::: Records supplied

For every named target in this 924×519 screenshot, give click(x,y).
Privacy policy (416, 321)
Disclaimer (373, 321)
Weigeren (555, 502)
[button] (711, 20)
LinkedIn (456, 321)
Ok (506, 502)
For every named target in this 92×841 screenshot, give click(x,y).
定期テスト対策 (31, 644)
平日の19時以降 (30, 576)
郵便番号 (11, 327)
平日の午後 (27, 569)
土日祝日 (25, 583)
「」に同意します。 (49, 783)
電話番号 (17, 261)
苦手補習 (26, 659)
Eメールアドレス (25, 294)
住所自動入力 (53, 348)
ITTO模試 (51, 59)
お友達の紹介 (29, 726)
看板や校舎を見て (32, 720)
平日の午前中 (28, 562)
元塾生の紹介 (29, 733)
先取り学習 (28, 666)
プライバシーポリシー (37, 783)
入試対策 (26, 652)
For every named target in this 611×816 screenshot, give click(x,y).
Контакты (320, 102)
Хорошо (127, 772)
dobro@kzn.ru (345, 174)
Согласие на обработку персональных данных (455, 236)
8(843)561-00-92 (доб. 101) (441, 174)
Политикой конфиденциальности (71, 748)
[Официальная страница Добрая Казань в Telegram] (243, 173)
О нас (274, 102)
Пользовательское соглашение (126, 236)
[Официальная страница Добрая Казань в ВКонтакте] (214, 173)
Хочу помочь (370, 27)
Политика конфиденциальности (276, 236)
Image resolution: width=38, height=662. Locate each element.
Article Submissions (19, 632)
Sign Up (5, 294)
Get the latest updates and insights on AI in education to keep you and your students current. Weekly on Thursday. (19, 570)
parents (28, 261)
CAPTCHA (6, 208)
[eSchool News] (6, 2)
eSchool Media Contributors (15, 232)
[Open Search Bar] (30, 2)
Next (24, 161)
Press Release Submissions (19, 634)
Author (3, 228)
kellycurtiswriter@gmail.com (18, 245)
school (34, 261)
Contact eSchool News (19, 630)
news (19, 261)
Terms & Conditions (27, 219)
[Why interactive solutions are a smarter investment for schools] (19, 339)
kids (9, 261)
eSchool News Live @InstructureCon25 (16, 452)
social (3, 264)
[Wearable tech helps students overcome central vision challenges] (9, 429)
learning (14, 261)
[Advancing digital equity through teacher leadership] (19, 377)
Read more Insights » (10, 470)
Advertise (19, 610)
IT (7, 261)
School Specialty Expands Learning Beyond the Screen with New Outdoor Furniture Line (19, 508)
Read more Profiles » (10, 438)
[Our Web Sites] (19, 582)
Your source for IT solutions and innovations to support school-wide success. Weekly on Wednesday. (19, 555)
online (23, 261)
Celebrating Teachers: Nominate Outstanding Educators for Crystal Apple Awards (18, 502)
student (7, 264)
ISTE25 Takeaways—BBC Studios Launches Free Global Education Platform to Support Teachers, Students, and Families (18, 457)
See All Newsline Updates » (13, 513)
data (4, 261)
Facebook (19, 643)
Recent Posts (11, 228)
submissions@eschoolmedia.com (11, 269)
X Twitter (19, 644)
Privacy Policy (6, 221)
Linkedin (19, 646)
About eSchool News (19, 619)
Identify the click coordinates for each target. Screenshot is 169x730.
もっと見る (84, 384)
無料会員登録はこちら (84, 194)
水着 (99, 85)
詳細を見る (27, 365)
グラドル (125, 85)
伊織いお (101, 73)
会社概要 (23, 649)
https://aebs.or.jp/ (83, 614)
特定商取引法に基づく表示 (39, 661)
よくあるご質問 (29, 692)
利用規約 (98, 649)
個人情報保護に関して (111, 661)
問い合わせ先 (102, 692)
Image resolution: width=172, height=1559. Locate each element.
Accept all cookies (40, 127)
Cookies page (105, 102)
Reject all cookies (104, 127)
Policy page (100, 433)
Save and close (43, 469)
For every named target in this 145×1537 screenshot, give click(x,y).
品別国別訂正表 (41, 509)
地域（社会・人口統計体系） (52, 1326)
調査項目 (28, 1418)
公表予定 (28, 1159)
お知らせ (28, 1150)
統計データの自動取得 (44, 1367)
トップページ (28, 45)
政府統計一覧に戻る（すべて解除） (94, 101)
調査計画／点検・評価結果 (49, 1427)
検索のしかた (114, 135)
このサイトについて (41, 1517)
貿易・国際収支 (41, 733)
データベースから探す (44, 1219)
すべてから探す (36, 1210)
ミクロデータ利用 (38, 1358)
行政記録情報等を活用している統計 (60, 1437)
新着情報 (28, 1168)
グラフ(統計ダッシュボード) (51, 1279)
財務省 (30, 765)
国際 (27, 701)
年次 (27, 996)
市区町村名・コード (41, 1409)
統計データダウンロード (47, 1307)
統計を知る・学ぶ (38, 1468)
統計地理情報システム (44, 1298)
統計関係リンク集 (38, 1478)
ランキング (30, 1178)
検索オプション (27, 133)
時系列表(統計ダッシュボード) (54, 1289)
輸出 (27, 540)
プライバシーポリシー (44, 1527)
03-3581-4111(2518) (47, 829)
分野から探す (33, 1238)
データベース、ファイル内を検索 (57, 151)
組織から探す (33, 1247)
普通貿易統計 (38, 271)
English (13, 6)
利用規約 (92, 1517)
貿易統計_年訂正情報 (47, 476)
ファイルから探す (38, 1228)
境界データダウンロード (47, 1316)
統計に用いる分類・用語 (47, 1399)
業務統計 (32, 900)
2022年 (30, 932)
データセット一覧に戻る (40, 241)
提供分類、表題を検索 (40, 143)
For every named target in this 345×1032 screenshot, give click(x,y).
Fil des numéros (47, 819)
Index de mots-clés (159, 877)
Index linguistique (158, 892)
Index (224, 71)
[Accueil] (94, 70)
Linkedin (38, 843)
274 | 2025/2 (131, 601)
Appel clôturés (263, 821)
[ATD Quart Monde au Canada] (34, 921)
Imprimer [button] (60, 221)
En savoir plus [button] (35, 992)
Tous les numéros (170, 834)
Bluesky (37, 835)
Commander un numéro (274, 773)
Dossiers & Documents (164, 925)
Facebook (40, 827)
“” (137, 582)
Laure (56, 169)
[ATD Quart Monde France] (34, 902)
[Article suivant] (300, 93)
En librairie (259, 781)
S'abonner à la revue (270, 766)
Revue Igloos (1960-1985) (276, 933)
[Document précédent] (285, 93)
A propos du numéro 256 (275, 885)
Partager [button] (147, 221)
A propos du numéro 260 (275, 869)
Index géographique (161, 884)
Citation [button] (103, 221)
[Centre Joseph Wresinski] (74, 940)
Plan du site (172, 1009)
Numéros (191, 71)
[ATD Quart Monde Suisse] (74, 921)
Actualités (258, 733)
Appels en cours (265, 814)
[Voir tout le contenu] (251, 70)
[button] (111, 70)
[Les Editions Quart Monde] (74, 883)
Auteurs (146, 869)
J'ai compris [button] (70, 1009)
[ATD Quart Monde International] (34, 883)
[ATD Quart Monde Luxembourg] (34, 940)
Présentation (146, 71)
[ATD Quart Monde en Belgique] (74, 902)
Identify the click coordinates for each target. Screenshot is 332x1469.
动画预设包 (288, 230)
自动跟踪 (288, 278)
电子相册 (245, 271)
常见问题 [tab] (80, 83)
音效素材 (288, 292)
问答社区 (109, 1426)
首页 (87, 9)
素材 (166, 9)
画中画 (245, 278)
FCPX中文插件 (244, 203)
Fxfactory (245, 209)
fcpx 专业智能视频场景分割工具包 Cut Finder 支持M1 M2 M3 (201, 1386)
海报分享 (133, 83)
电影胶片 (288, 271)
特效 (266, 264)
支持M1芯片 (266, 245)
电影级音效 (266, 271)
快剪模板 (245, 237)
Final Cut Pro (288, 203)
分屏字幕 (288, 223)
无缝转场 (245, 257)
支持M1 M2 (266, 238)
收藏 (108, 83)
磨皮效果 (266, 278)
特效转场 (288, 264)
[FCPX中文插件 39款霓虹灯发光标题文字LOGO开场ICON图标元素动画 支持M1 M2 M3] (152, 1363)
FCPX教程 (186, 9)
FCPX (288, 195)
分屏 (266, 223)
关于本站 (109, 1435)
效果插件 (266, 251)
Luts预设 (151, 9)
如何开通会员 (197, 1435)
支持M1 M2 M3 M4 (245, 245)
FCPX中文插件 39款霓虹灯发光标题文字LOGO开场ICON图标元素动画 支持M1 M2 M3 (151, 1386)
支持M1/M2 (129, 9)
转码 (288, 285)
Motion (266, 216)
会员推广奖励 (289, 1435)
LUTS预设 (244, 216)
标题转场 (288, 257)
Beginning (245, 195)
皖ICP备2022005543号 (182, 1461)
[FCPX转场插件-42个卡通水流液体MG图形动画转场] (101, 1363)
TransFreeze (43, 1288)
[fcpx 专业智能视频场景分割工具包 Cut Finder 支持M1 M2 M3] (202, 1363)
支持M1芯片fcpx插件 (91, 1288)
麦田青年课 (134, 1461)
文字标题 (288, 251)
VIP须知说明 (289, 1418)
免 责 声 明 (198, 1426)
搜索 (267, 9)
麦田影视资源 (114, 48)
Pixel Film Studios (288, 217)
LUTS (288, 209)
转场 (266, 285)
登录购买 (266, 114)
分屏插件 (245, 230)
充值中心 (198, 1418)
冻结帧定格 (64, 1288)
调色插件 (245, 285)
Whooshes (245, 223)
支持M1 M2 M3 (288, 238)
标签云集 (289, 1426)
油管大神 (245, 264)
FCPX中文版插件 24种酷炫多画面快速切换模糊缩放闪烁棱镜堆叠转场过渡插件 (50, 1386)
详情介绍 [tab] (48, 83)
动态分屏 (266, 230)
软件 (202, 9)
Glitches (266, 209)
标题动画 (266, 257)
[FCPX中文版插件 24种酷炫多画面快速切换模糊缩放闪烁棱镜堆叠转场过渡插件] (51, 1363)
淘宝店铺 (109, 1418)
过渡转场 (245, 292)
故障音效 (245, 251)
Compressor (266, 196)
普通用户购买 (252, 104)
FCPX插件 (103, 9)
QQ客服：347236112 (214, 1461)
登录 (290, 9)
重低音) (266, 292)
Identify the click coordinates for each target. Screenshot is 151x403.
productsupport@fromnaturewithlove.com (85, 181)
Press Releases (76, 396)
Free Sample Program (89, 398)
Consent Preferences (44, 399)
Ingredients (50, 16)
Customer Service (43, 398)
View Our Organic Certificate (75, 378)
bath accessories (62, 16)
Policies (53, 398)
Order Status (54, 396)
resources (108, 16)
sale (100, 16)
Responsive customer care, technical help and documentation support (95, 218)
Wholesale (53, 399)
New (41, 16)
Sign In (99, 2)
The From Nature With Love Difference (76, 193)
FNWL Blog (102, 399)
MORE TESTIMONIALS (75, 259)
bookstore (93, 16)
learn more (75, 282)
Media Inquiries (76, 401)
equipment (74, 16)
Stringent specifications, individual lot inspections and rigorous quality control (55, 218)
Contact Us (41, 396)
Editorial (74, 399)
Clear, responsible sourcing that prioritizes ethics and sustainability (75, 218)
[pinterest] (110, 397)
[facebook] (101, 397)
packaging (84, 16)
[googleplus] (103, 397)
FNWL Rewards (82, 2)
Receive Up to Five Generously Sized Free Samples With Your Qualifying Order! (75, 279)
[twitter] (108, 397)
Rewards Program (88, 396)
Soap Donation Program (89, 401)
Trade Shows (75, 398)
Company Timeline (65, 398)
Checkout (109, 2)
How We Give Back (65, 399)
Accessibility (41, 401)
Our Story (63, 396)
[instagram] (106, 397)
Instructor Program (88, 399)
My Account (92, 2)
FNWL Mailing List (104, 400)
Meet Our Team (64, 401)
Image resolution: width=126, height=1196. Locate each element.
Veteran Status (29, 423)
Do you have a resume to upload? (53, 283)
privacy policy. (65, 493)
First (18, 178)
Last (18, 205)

::::::

### What needs to be done:
Go through the material above and return each line that contains the string "FCPX中文插件".

### Task answer:
FCPX中文插件 (244, 203)
[FCPX中文插件 39款霓虹灯发光标题文字LOGO开场ICON图标元素动画 支持M1 M2 M3] (152, 1363)
FCPX中文插件 39款霓虹灯发光标题文字LOGO开场ICON图标元素动画 支持M1 M2 M3 (151, 1386)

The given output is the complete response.